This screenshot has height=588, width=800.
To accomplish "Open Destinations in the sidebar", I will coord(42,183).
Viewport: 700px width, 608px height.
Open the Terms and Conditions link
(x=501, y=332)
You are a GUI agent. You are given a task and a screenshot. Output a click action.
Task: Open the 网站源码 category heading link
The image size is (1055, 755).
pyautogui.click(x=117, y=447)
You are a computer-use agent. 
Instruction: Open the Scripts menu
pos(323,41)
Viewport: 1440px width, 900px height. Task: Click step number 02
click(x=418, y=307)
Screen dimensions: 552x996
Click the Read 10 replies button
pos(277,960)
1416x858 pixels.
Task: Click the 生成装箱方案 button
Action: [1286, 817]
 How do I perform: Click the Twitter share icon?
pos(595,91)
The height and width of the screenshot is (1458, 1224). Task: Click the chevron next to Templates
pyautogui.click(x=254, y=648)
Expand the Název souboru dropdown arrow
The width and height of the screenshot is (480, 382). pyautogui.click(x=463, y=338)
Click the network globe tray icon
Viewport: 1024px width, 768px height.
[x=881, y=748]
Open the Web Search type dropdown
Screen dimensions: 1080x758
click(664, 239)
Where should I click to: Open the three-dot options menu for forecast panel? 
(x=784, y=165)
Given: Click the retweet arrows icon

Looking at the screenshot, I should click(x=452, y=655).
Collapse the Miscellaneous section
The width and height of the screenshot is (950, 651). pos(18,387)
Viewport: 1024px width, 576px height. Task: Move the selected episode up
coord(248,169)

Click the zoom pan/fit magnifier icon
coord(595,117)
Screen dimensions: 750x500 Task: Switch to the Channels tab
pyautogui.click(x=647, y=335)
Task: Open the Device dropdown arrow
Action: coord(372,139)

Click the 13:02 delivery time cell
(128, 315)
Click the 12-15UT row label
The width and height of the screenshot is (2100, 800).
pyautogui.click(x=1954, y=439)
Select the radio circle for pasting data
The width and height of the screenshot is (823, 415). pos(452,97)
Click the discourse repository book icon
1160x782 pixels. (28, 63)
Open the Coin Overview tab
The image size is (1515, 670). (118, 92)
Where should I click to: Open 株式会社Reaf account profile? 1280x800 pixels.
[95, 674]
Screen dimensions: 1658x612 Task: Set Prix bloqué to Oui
□ □ □ □ □ □ □
◆ **What you have to do**
Write each line of the data down again exactly as it reads.

◆ **Response for this exercise**
This screenshot has height=588, width=800.
To accomplish "Open Destinations in the sidebar", I will coord(42,183).
Viewport: 700px width, 608px height.
Open the Terms and Conditions link
(x=501, y=332)
You are a GUI agent. You are given a task and a screenshot. Output a click action.
Task: Open the 网站源码 category heading link
The image size is (1055, 755).
pyautogui.click(x=117, y=447)
You are a computer-use agent. 
Instruction: Open the Scripts menu
pos(323,41)
Viewport: 1440px width, 900px height. Task: Click step number 02
click(x=418, y=307)
Screen dimensions: 552x996
Click the Read 10 replies button
pos(277,960)
1416x858 pixels.
Task: Click the 生成装箱方案 button
Action: [1286, 817]
 How do I perform: Click the Twitter share icon?
pos(595,91)
The height and width of the screenshot is (1458, 1224). Task: Click the chevron next to Templates
pyautogui.click(x=254, y=648)
Expand the Název souboru dropdown arrow
The width and height of the screenshot is (480, 382). pyautogui.click(x=463, y=338)
Click the network globe tray icon
Viewport: 1024px width, 768px height.
[x=881, y=748]
Open the Web Search type dropdown
Screen dimensions: 1080x758
click(664, 239)
Where should I click to: Open the three-dot options menu for forecast panel? 
(x=784, y=165)
Given: Click the retweet arrows icon

Looking at the screenshot, I should click(x=452, y=655).
Collapse the Miscellaneous section
The width and height of the screenshot is (950, 651). pos(18,387)
Viewport: 1024px width, 576px height. Task: Move the selected episode up
coord(248,169)

Click the zoom pan/fit magnifier icon
coord(595,117)
Screen dimensions: 750x500 Task: Switch to the Channels tab
pyautogui.click(x=647, y=335)
Task: Open the Device dropdown arrow
Action: coord(372,139)

Click the 13:02 delivery time cell
(128, 315)
Click the 12-15UT row label
The width and height of the screenshot is (2100, 800).
pyautogui.click(x=1954, y=439)
Select the radio circle for pasting data
The width and height of the screenshot is (823, 415). pos(452,97)
Click the discourse repository book icon
1160x782 pixels. (28, 63)
Open the Coin Overview tab
The image size is (1515, 670). (118, 92)
Where should I click to: Open 株式会社Reaf account profile? 1280x800 pixels.
[95, 674]
Screen dimensions: 1658x612 Task: Set Prix bloqué to Oui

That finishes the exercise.